Vendez-nous aujourd’hui notre pain frais. Pas seulement à la table des "Maries" ou dans les supermarchés, mais aussi dans nos charmants villages, où ces artisans partent chaque matin pour assurer la livraison de ce bien précieux. Bien que le prix de l’essence grève la rentabilité, la vie doit continuer, tout comme l'approvisionnement en pain.
Le pain, c'est avant tout un mélange d'ingrédients simples : farine, eau, sel et levure. Mais c'est aussi une vaste histoire qui traverse les âges. Qu'il s'agisse de baguette, de pain de seigle, de sarrasin ou même de pain au maïs, il incarne une infinite diversité de traditions culinaires. Ce symbole, non seulement fondamental dans l'alimentation, est aussi chargé de significations spirituelles, représentant le corps du Christ dans la tradition chrétienne. De la Révolution française à aujourd'hui, il demeure essentiel à notre santé et à notre moral, défiant les régimes et les tendances alimentaires.
Le métier de boulanger a beaucoup changé au fil des ans. Les jeunes boulangers ne passent plus leurs nuits entières au fournil grâce aux progrès technologiques. Cependant, beaucoup de défis persistent, et le nombre de personnes attirées par ce professionnalisme diminue. Bien qu’il existe davantage de congés et un confort de travail amélioré, la pression reste forte. La boulangerie, bien qu’en mutation, demeure un pilier de la société. Les séquelles de la pandémie de Covid et la hausse des prix de l'énergie sont toujours ressenties, mais la passion pour le pain ne faiblit pas.

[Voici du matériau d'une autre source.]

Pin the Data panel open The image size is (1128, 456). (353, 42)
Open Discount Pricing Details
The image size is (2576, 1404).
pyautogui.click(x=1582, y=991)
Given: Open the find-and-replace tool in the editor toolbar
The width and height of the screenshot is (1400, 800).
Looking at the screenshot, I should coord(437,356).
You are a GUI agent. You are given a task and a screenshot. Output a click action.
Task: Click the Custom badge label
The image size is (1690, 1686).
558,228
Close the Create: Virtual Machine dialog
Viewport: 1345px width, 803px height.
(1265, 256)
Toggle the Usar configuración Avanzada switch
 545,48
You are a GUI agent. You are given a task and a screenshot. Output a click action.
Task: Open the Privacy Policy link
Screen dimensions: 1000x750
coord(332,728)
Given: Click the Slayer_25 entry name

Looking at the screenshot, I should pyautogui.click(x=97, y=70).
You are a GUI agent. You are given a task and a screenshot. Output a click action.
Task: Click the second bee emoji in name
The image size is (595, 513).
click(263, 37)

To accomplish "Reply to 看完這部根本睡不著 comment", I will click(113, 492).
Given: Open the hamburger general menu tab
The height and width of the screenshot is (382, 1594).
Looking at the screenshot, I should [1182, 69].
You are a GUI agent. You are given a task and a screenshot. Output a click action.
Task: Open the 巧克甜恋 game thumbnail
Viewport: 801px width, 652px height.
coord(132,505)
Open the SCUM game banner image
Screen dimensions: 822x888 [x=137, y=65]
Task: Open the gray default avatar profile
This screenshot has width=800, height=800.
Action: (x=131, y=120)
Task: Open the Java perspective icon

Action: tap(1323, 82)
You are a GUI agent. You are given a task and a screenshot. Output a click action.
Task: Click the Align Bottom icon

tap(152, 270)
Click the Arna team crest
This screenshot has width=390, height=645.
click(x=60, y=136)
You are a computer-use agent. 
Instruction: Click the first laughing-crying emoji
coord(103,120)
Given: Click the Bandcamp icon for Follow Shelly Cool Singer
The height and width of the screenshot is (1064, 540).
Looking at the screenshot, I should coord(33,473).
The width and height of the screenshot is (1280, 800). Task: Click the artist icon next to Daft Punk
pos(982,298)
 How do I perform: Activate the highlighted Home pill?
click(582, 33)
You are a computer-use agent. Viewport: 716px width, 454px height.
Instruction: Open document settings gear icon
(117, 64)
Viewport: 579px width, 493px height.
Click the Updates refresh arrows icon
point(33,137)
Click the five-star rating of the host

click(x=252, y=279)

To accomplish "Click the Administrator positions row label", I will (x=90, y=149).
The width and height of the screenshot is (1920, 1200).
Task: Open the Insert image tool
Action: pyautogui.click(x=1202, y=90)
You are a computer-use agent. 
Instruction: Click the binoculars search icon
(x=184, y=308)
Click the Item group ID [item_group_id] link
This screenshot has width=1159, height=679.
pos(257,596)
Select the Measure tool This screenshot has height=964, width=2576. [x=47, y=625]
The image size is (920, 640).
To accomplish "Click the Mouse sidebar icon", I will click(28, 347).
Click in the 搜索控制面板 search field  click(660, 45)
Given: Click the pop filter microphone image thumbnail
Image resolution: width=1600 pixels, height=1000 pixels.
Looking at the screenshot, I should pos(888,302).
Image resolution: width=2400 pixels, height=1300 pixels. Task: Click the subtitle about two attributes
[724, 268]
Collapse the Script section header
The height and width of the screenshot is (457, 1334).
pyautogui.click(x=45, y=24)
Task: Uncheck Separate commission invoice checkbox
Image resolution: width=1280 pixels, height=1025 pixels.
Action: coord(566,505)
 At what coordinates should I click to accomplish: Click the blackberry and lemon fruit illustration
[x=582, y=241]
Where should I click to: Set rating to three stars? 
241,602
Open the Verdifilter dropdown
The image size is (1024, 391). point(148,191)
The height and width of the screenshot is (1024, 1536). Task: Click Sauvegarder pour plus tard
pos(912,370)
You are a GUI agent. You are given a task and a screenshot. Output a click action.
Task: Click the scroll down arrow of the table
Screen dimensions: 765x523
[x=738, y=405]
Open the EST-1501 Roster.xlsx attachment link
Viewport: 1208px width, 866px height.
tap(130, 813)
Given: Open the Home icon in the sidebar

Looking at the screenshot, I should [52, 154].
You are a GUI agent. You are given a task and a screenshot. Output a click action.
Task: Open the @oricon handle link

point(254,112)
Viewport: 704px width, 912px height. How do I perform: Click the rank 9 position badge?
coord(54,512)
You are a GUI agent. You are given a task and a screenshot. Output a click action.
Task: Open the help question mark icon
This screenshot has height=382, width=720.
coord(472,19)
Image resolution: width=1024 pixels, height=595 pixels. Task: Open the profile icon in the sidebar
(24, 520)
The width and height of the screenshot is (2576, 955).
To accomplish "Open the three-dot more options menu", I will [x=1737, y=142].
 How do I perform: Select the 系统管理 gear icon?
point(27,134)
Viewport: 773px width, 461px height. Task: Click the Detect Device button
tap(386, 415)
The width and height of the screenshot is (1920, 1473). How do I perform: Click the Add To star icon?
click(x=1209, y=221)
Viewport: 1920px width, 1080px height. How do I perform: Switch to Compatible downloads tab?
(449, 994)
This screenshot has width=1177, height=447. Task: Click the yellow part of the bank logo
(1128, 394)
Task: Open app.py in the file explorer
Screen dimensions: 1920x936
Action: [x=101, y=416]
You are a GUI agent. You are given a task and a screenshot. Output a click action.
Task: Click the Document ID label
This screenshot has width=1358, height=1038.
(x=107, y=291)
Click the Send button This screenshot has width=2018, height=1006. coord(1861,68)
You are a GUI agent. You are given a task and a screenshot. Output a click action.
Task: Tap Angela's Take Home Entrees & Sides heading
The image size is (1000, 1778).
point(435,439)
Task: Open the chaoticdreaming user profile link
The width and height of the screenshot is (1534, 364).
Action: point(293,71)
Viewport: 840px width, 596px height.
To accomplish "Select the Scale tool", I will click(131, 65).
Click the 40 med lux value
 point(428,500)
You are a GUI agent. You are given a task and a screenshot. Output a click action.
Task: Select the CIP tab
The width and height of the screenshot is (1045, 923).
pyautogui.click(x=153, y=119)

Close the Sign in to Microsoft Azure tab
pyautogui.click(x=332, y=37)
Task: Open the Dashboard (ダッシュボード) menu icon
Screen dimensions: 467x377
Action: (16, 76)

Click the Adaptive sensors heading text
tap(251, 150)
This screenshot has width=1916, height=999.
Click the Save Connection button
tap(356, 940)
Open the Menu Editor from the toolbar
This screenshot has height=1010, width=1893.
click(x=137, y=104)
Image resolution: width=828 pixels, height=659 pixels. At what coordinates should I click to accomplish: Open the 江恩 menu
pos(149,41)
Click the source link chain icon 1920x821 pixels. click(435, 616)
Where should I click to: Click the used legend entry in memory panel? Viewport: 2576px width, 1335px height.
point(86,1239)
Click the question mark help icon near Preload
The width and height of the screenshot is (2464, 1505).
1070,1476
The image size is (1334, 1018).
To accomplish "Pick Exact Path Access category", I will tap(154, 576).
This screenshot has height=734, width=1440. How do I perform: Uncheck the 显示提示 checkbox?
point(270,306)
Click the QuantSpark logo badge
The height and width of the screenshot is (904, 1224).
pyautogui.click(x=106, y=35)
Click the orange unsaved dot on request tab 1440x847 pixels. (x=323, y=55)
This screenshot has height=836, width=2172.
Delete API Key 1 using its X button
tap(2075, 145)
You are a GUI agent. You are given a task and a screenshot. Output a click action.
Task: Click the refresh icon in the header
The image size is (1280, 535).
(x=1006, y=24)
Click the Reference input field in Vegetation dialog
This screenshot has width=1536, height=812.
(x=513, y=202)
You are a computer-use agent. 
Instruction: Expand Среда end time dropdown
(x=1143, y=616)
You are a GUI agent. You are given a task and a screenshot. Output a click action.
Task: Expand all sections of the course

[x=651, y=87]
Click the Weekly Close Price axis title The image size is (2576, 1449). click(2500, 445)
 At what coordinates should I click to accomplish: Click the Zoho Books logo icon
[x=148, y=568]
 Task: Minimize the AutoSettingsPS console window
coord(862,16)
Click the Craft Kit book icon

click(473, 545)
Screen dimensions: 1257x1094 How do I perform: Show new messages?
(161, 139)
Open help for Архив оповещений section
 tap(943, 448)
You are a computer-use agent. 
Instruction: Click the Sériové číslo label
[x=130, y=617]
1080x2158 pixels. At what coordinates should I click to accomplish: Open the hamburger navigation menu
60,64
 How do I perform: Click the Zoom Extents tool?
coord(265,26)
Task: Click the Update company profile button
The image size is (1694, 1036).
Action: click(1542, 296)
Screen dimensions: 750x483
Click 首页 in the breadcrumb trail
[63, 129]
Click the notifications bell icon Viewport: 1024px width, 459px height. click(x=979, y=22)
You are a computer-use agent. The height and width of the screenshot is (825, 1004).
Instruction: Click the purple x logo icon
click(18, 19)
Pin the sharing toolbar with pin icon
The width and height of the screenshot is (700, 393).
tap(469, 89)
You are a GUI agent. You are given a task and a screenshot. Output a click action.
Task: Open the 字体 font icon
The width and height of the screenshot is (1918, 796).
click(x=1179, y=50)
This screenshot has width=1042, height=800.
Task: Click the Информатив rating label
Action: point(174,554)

La bataille pour permettre l'ouverture des boulangeries le 1er mai est loin d'être terminée. Des progrès sont réalisés, et cette année pourrait marquer un tournant. Pour illustrer la passion du métier, rappelons la promesse de Raimu dans "La femme du boulanger" : "Je vous ferai du pain comme vous n’en aurez jamais vu". Un Bélier qui n'a jamais cessé d'inspirer et de fédérer autour de ce produit de base si essentiel à notre culture.